Saturday, August 14, 2010

A Parisian Wedding

I'm playing for a wedding in Paris (Kentucky, that is) today. The bride has requested to process to "Lullaby (Goodnight, My Angel)" by Billy Joel. I worked up an arrangement in DADGAD tuning (the rest of the music for the wedding music is in this tuning and I don't want to be that idiot guitar player retuning in the middle of the ceremony) at 5:00 this morning. Nothing like waiting until the last minute, huh?

I like it when the bride has something she wants that's special to her. My sister-in-law wanted "Linus and Lucy". That was a fun wedding, in no small part because it was in Punta Cana. Seriously, fly me to Punta Cana for your wedding and I'll play anything you want. No worries.

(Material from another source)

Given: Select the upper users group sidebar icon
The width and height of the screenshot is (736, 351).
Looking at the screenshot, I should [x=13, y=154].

I know no one has asked and likely never will, but here's some unsolicited advice for marriage. It comes straight from 1 Corinthians 13. Most likely you're familiar with it, but it has served my marriage well for almost 11 years.

Be patient with each other. Be kind to each other. Don't be jealous or boastful. Don't be proud, rude or selfish. Don't carry anger and resentment with you. Always be honest with each other and not deceptive in any way. Always protect each other. Always trust each other. Always hope and always persevere. This never fails.

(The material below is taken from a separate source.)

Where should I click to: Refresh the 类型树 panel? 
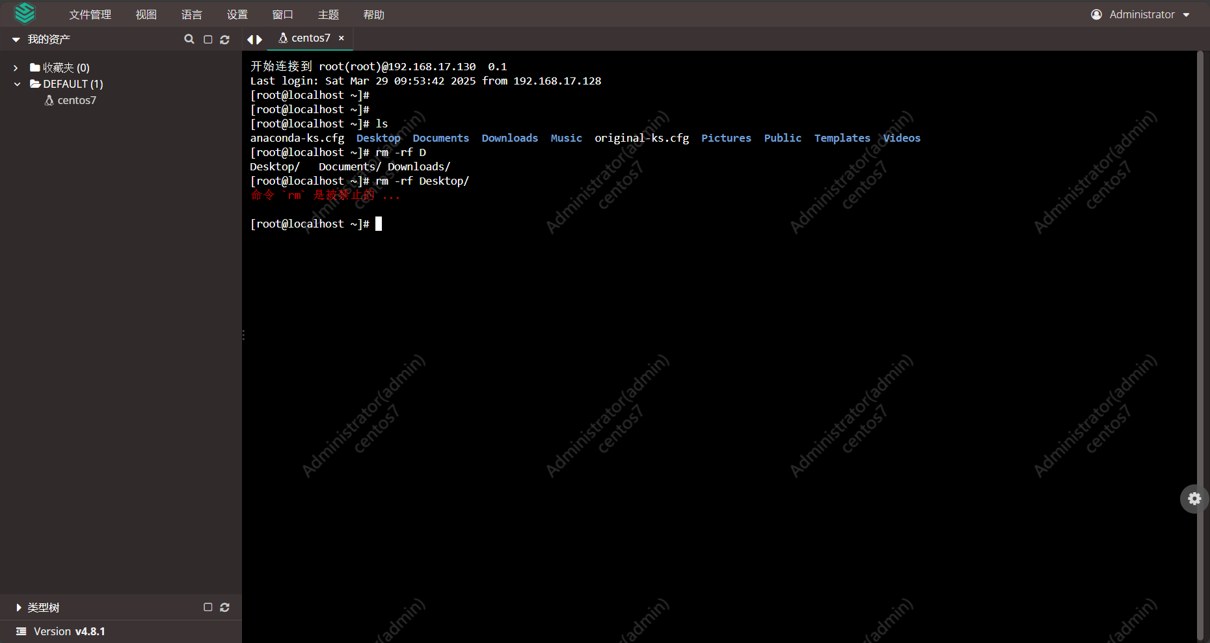(x=225, y=607)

No, I haven't done all of these things perfectly. By nature I'm a very proud person. I'm also pretty rude at times. In fact, I can be a real jerk. I'm also, and I hate to admit this, a jealous person and I'm especially good at holding on to anger and resentment. This never serves me well. In fact, any deviation from the above ideal just brings suffering in my life and in my marriage.

If two people in a relationship can commit to trying to love each other the way Paul describes here I don't think there's anything that can separate them. Love never fails.


1 Corinthians 13 (TNIV) -

1 If I speak in human or angelic tongues, but do not have love, I am only a resounding gong or a clanging cymbal. 2 If I have the gift of prophecy and can fathom all mysteries and all knowledge, and if I have a faith that can move mountains, but do not have love, I am nothing. 3 If I give all I possess to the poor and give over my body to hardship that I may boast, but do not have love, I gain nothing.

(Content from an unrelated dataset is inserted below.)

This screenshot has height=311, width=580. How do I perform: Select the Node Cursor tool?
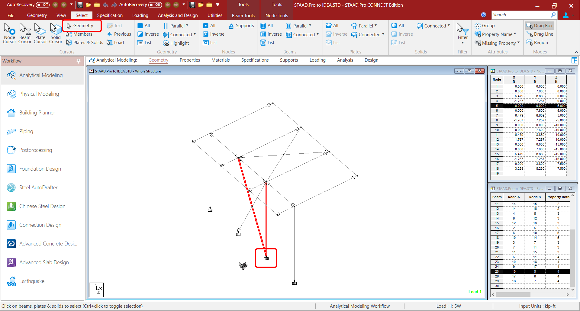click(9, 33)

4 Love is patient, love is kind. It does not envy, it does not boast, it is not proud. 5 It does not dishonor others, it is not self-seeking, it is not easily angered, it keeps no record of wrongs. 6 Love does not delight in evil but rejoices with the truth. 7 It always protects, always trusts, always hopes, always perseveres.

8 Love never fails. But where there are prophecies, they will cease; where there are tongues, they will be stilled; where there is knowledge, it will pass away. 9 For we know in part and we prophesy in part, 10 but when completeness comes, what is in part disappears. 11 When I was a child, I talked like a child, I thought like a child, I reasoned like a child. When I became a man, I put the ways of childhood behind me. 12 For now we see only a reflection as in a mirror; then we shall see face to face. Now I know in part; then I shall know fully, even as I am fully known.

13 And now these three remain: faith, hope and love. But the greatest of these is love.